The stolen emails were released Wednesday by WikiLeaks, part of a massive trove of emails released by the document-leaking group on a daily basis since last month. WikiLeaks has indicated it intends to leak emails stolen from Podesta’s account every day through the election.
In a March 1, 2015 email, State Department press aide Lauren Hickey told Clinton’s team that then-State Department spokeswoman Jen Psaki had “just cleared” a reply to the Times. Hickey provided the agency’s response to the Clinton aides and also appeared to agree to a change requested by the campaign, saying: “Yes on your point re records – done below.” It is not clear what specific change was requested and made.
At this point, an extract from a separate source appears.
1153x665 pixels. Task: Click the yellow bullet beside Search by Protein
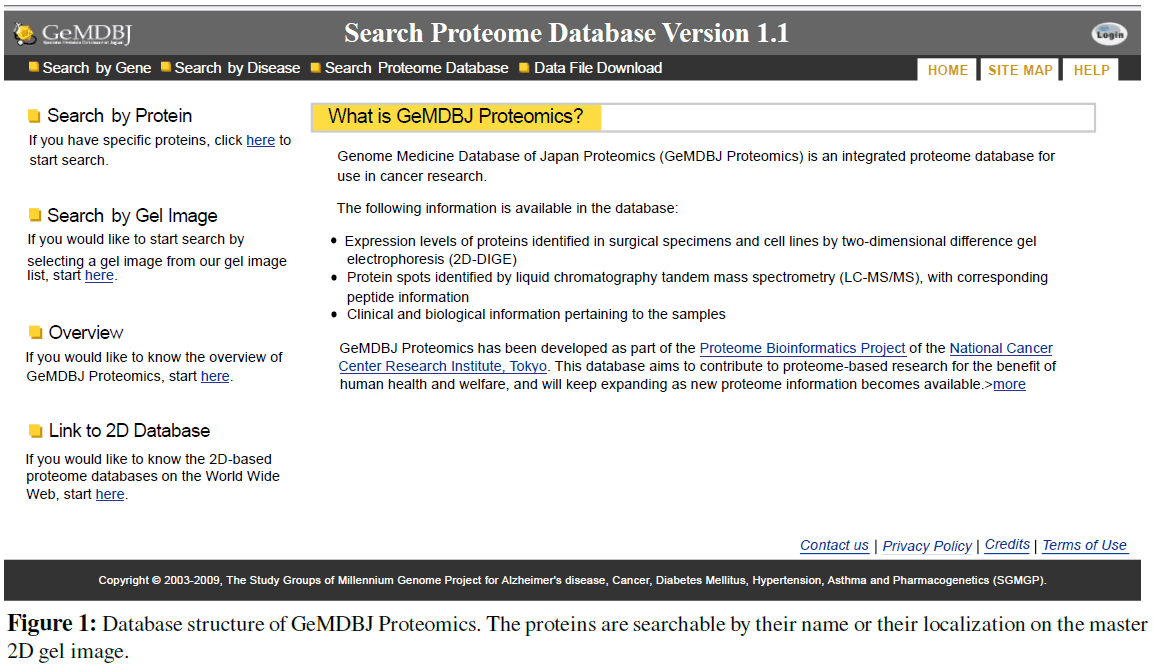tap(35, 116)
State Department spokesman John Kirby said Wednesday that the department would not comment on alleged leaked documents. But he said the department’s effort to “provide accurate information to the media” about Clinton’s tenure at the agency has “at times required communicating with her representatives to ensure accuracy.”
On December 19, 2012, in a story titled “Benghazi Review Board Ignores Hillary’s ‘Rules of Engagement’ for Libya,” Breitbart News reported:
The special State Department report on Benghazi (known as the Accountability Review Board) released on Tuesday offered a blistering critique of mid-level State Department officials but left Secretary of State Hillary Clinton and President Barack Obama relatively unscathed.
The report contains no mention of the State Department Rules of Engagement for Libya believed to have been signed off on by Secretary of State Hillary Clinton some time in 2011. These restrictive rules prohibited the stationing of Marines anywhere in Libya for the purpose of defending American diplomatic facilities, and set the untenable “no bullets for local guards” security policy that contributed to the weak Benghazi defenses prior to the attack on September 11, 2012.
As Breitbart News reported in September 2013, “A staff report prepared for Rep. Darrell Issa and released today finds numerous failings in the ARB report on Benghazi released last year. The new report overturns some of the conclusions of the official ARB report. It finds that Under Secretary of State Patrick Kennedy, who was not criticized in the ARB report, should have been held accountable.
Kennedy has figured prominently in recent Wikileaks email releases.
As Breitbart News reported in October, Kennedy was one of several “high-ranking officials under Secretary of State Hillary Clinton [who] repeatedly pressured the FBI to mark certain Clinton emails as ‘unclassified’ in order to protect her interests, according to an unnamed FBI agent interviewed during the probe into Clinton’s unauthorized use of private computer services.”
Several Republicans have called on Kennedy to resign over the details of what some called a “quid-pro-quo” arrangement.